Satires a big ol' bunch of wonder. What encourages me about it these days is that we seem to be slowly moving away from the idea that satire is targetted.
When the Simpsons, for instance, first came out they were famously seen as the enemy of conservatism, but now there are conservative societies that meet in the name of Flanders and books on how the Simpsons do the bible. Doesn't mean that the Simpsons have lost their liberal cred just they've got a lot of cred with a lot of people.
For me the essence of satire is often far more technical than content based, and I think the very structure of it suits fantasy and makes it possible.

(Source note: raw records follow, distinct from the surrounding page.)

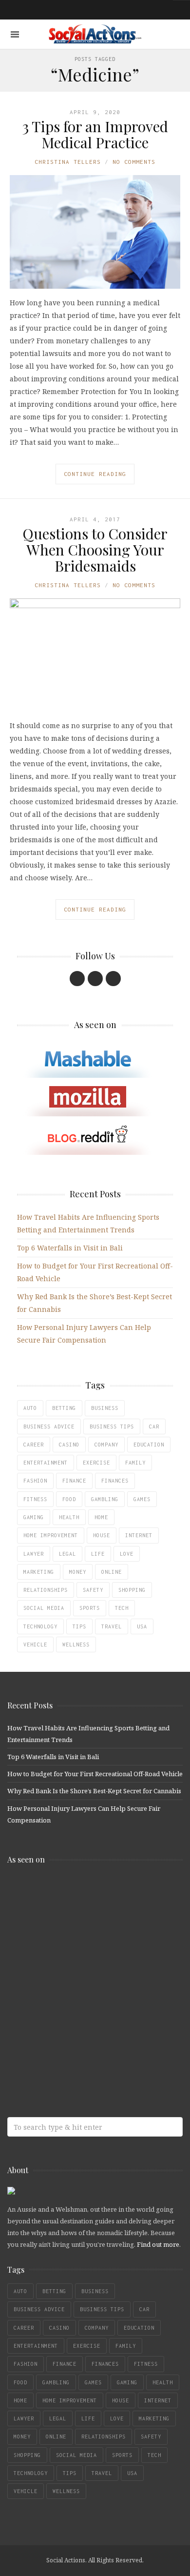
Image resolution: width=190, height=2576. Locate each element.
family (135, 1463)
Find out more (158, 2244)
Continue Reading (95, 474)
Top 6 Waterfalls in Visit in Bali (70, 1247)
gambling (104, 1499)
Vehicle (35, 1644)
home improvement (50, 1535)
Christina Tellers (68, 162)
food (69, 1499)
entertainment (45, 1463)
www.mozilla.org (78, 1931)
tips (79, 1626)
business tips (112, 1426)
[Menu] (15, 34)
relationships (45, 1590)
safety (93, 1590)
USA (142, 1626)
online (111, 1572)
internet (138, 1535)
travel (111, 1626)
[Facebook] (77, 978)
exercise (96, 1463)
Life (98, 1554)
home (101, 1517)
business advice (49, 1426)
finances (115, 1481)
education (148, 1444)
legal (67, 1554)
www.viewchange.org (78, 2046)
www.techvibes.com (78, 2008)
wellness (76, 1644)
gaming (33, 1517)
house (101, 1535)
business (104, 1408)
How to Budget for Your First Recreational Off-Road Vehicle (95, 1773)
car (154, 1426)
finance (74, 1481)
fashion (35, 1481)
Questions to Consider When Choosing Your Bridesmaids (95, 549)
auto (30, 1408)
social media (43, 1608)
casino (69, 1444)
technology (40, 1626)
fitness (35, 1499)
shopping (132, 1590)
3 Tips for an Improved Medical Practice (95, 134)
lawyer (33, 1554)
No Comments (134, 162)
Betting (64, 1408)
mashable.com (78, 1892)
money (77, 1572)
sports (89, 1608)
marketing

Tolkien's influence is, I think, largely based on his invention or codification of a new genre technology that let us escape much of the feel of satire. Just as the novel took the narrative form of Don Quixote and made it less challenging.
My hope is that in the next fifty years or so we'll have gotten good enough at the second world phenomena to begin moving back to the great bits of the original satirical form and attempt some sort of reconciliation.

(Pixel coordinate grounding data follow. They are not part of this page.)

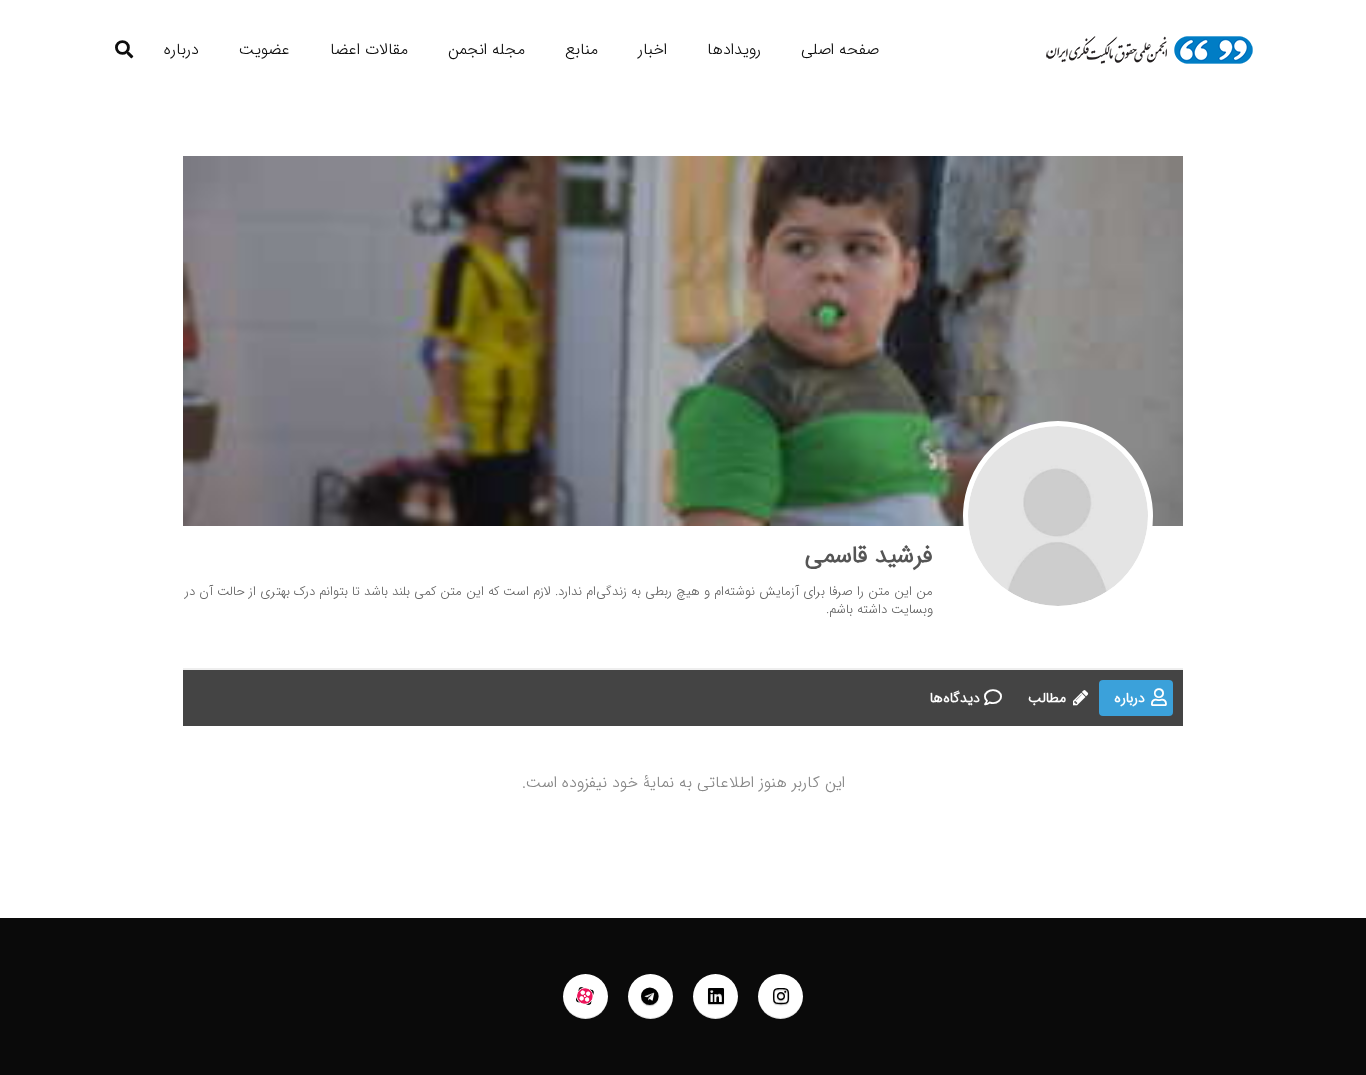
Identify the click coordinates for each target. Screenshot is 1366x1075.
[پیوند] (1149, 50)
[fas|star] (586, 997)
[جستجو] (124, 49)
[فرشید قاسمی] (1058, 516)
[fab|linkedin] (716, 997)
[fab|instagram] (781, 997)
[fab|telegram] (651, 997)
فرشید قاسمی (869, 556)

Terry Pratchett is an obvious potential early runner for this, but China Mieville, from what I've heard and read, is almost explicitly attempting just that and in a way that fits the broader categories of satire with their darkness and grit.
I think you can also see it in simpler more pervasive things too like George RR Martins viewpoint per chapter format or even the work to create fantasy in a variety of odd settings whether cultural as in Sean Russel's Gatherer of Clouds or epochal as in the phenomena of urban fantasy ala Charles DeLint or the literally post-modern works of Sean Stewart.
Galveston, by the way, is an excellent work and one I highly recommend everyone get their hands on if they can.